Yalçın Tosun “Bir Nedene Sunuldum”da bastırılmış, sıradışı,
yasak arzuların izini sürüyor, öykülerini yazıyor. Bastırılmış arzular, onların
ifade edilmesi ya da eyleme geçirilmesi ve nihayetinde yaşananlar, ödenen
bedeller “Bir Nedene Sunuldum”daki öykülerin ana temasını oluşturuyor.
İnsanın arzuları üzerine düşünmek yeni bir şey değil. Ama
son zamanlarda bu konu ya da kavram üzerinde düşünen, yazan daha çok yazara
rastlıyoruz. “Arzu” dediğimizde kuşkusuz aklımıza öncelikle “tensel arzu”
geliyor. Yalçın Tosun da beş bölümden oluşan, beş bölümünde de dörder öykü yer
alan “Bir Nedene Sunuldum”a (Ekim 2015, Yapı Kredi yay.) tensel arzuları konu
alan öyküler anlatarak başlamış. Tensel arzu denilince akla cinsellik,
cinsellik denilince de “erotizm” geliyor. Arka kapak yazısına da yansımış bu,
Yalçın Tosun kitaptaki öykülerde “güçlü bir erotizm yaratmayı başarıyor”
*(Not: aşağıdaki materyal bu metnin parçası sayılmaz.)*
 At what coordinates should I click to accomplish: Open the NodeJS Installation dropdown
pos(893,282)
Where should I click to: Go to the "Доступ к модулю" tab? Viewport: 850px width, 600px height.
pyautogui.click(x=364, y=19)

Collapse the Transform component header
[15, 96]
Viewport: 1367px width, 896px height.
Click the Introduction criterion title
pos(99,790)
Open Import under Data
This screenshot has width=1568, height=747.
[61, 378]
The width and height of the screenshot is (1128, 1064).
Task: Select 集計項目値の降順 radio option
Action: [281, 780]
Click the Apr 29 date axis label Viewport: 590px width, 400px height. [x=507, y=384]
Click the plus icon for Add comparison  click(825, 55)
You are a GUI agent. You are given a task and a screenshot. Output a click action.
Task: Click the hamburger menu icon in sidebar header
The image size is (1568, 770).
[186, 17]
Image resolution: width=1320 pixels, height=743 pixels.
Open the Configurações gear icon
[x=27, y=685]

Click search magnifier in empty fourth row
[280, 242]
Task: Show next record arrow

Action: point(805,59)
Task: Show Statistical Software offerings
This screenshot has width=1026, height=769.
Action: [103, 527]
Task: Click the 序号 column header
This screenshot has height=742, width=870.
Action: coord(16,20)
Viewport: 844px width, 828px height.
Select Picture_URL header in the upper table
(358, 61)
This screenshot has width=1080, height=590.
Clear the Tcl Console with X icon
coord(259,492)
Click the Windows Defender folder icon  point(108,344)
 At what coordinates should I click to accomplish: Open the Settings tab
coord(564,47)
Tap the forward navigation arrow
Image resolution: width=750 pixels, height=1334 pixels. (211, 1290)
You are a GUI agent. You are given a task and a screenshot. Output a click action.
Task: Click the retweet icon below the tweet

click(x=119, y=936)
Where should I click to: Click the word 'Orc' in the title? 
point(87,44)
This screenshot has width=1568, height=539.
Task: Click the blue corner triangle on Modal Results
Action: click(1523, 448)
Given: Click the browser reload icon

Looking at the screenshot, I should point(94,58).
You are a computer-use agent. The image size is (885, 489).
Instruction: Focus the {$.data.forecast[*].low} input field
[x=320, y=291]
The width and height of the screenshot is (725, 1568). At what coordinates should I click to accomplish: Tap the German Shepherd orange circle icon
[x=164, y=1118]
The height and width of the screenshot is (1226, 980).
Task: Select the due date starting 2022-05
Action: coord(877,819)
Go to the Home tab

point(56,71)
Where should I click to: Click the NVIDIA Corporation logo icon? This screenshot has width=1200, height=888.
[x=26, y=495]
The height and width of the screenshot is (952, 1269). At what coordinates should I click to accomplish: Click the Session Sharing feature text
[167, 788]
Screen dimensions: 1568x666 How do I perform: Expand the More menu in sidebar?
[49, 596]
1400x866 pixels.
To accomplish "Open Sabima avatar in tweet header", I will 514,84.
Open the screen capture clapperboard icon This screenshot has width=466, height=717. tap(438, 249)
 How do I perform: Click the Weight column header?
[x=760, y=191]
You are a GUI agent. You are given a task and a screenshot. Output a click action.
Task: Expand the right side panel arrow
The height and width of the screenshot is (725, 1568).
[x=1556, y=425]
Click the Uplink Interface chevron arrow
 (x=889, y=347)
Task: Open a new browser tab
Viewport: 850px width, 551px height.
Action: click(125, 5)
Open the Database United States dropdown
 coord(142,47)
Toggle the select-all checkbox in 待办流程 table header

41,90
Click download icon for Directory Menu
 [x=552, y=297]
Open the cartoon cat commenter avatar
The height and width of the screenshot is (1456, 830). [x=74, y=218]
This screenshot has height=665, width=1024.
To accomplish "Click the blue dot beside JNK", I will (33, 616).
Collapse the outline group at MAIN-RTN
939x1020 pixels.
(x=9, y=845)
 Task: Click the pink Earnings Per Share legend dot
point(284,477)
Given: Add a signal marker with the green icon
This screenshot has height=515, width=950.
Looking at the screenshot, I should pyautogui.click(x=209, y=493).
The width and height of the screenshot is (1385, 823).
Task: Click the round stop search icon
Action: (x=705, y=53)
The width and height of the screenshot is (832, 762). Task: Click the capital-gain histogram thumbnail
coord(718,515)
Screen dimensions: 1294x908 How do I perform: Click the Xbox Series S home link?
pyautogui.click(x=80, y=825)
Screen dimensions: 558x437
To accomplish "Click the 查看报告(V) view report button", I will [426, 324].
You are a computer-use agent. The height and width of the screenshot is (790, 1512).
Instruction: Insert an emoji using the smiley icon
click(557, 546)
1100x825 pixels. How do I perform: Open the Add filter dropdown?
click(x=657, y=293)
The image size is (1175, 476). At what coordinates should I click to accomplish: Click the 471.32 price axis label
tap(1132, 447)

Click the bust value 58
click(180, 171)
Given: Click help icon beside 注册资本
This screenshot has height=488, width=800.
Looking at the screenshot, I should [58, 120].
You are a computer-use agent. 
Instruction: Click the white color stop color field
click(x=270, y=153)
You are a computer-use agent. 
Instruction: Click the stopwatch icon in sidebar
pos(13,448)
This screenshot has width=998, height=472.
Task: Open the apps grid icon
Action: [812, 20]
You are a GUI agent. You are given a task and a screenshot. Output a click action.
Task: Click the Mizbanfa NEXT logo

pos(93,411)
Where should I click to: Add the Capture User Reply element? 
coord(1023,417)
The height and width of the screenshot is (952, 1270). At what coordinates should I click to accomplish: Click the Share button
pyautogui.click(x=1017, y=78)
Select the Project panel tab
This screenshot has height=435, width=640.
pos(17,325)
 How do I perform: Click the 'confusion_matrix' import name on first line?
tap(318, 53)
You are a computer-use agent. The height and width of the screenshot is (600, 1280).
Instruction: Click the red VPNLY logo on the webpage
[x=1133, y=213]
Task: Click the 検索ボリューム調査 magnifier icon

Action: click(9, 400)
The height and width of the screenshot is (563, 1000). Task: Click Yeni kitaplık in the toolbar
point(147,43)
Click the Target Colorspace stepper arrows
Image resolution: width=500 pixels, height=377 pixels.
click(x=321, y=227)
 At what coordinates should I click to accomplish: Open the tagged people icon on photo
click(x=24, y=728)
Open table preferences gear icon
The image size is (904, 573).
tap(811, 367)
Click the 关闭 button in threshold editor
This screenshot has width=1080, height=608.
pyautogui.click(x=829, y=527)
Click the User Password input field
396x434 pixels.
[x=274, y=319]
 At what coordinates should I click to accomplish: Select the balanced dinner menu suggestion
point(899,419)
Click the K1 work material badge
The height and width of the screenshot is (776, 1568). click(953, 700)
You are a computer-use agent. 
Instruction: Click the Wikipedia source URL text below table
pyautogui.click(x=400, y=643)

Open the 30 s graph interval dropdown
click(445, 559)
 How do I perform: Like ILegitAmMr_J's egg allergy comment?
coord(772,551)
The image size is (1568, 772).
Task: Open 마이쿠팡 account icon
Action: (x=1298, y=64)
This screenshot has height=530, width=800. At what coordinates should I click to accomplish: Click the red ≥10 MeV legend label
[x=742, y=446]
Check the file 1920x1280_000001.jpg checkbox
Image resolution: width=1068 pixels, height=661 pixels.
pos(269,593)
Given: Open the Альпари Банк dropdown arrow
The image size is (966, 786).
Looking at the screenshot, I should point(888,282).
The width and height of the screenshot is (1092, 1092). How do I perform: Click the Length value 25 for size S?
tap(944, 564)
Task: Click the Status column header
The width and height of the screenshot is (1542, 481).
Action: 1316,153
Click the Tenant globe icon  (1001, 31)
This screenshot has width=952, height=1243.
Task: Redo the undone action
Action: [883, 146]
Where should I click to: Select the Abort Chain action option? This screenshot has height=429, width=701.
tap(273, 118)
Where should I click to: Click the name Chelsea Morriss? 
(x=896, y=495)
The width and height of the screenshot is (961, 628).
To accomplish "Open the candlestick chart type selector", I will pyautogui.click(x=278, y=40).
denmiş. Bence Yalçın Tosun’un derdi “güçlü bir erotizm yaratmak”tan daha önemli
şeyler.
Buruk, hüzünlü hatta üzen öyküler bunlar. Kuşkusuz bakış
açısına, okuma yöntemine göre değişir ama erotiklik öncelikli bir şey değil.
Yalçın Tosun arzu beden ilişkisinde, kendine uygun ya da özlemini çektiği
bedeni/insanı bulduğunda kişinin bastırdığı arzularının nasıl ortaya çıktığıyla
ilgili daha çok. Öykülerde de o ruh halini, arzunun nesnesini bulunca ortaya
çıkmasını ve sonuçlarını anlatıyor.
Sıradışı arzu, esas olarak toplum içinde ya da en azından
ailede, yakın çevrede genel kabul görmeyen hatta ayıplanan ya da yüz kızartıcı
hatta suç olarak kabul edilen bir şey. Bu nedenle bastırılıyor, yok sayılıyor,
yasak olarak kabul ediliyor. Birbiriyle karşılıklı ilişkileri olan, biri
diğerini tetikleyen ya da neden – sonuç ilişkisi oluşturan ruh halleri bunlar.
Olayın bu yanına bakılmıyor. Aynı cinsten kişilerin ilişkisi, aile içi cinsel
birliktelikler, yaşlı ile genç arasındaki ilişki gibi bir çok türü var.
İlk bakışta arzunun nesnesi ya da hedefi olanın sonuçta
kurban da olduğu düşünülse de Yalçın Tosun’un öykülerinide de anlattığı gibi bu
durum söylendiği kadar net değil. Av ve avcı her zaman değişebildiği gibi,
kurban gibi görünenin aslında avcı olabileceği ya da bile isteye kurbanlık
rolünü benimsediği de görülüyor.
Sıradışı arzunun suç olarak kabul edilmesi en azından toplum
içinde ayıplanması yasağın cezbediciliği gibi bir durum da ortaya çıkartıyor.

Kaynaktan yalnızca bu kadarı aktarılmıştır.